There was a time when Godaddy.com was one of my favorite vendors. However, things change and so does the ever changing technology required to run a solid and fully reliable website.
For the past 6 months, I’ve been working with HVSR (www.hudsonvalleysportsreport.com) on improving their Local Sports News website which was developed in WordPress. When they told me that their website was hosted on Godaddy.com, I wasn’t concerned. This is especially because Godaddy was my #1 vendor for hosting any website that I developed in the past. Still, about 2 years ago, I started to slowly migrate the prior websites I had designed for clients from Godaddy shared hosting accounts to a dedicated web server that I rent from HostDime.com. The benefits of having a web server that you can configure anyway you want at any moment in time was a huge benefit that I was not willing to pass up.

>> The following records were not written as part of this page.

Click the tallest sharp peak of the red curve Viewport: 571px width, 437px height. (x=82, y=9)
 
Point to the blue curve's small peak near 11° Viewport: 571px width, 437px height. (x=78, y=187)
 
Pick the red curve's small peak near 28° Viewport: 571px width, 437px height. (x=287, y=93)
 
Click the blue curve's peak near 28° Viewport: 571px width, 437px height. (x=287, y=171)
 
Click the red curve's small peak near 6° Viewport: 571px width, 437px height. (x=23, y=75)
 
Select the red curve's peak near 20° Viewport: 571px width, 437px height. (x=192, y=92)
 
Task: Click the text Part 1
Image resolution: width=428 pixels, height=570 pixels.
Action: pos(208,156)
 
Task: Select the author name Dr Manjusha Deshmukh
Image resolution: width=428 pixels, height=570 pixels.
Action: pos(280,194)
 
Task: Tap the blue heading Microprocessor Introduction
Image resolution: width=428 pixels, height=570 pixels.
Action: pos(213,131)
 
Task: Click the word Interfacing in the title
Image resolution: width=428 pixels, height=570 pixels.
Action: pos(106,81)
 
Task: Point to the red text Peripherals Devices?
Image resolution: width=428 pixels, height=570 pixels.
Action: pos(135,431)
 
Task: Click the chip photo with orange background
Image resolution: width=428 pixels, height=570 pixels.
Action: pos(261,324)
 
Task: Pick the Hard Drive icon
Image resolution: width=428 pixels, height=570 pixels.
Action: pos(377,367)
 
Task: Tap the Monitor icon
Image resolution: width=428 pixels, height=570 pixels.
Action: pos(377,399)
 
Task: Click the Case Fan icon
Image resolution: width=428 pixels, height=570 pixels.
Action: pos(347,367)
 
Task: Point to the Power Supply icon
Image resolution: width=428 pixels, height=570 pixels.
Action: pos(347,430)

New requirements were necessary for the HVSR website, which required additional plugins and code to be enabled. Unfortunately, the new additions required more resources from the server – resources that apparently, Godaddy could not handle too well. The main contributor/author of the HVSR website was experiencing poor performance when posting new articles and often was presented with “No Data” errors returned by the browser. Upon further research on these errors, it turns out that I was not alone in troubleshooting this annoying issue. In fact, when searching “No Data errors Godaddy”, I was presented with several different forum links with others who were NOT very happy. I tried some suggestions from the web community. None made a difference. Finally, on the evening of 1/28, I put my foot down. I emailed the owners of HVSR and said I was relocating their website to my dedicated server.
I migrated the website in the early hours of 1/29 and by 6AM, their website was running very smoothly on my dedicated server. An hour later, I received a thank you from the owner stating that he was able to post new articles without ANY issues and was very pleased with the transition.
Don’t worry Godaddy. I will still buy all my domain names from your registrar. However, your hosting services need to pay attention to the web community and improve your hosting infrastructure for WordPress-enabled websites.